■ **Data records**
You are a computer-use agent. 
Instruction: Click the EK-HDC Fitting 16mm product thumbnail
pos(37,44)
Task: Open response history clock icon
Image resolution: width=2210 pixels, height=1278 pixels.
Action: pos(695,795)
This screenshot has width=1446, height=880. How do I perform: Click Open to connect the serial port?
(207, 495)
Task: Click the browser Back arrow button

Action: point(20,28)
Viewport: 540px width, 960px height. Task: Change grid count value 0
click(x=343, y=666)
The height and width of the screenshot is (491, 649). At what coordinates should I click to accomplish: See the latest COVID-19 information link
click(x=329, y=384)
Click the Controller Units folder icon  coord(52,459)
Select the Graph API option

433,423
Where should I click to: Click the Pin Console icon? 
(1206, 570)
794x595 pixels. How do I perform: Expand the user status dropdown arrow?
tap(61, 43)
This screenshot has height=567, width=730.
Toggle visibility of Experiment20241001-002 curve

■ **Directions for this task**
Reproduce every line of the material exactly.

■ **Worked solution**
You are a computer-use agent. 
Instruction: Click the EK-HDC Fitting 16mm product thumbnail
pos(37,44)
Task: Open response history clock icon
Image resolution: width=2210 pixels, height=1278 pixels.
Action: pos(695,795)
This screenshot has width=1446, height=880. How do I perform: Click Open to connect the serial port?
(207, 495)
Task: Click the browser Back arrow button

Action: point(20,28)
Viewport: 540px width, 960px height. Task: Change grid count value 0
click(x=343, y=666)
The height and width of the screenshot is (491, 649). At what coordinates should I click to accomplish: See the latest COVID-19 information link
click(x=329, y=384)
Click the Controller Units folder icon  coord(52,459)
Select the Graph API option

433,423
Where should I click to: Click the Pin Console icon? 
(1206, 570)
794x595 pixels. How do I perform: Expand the user status dropdown arrow?
tap(61, 43)
This screenshot has height=567, width=730.
Toggle visibility of Experiment20241001-002 curve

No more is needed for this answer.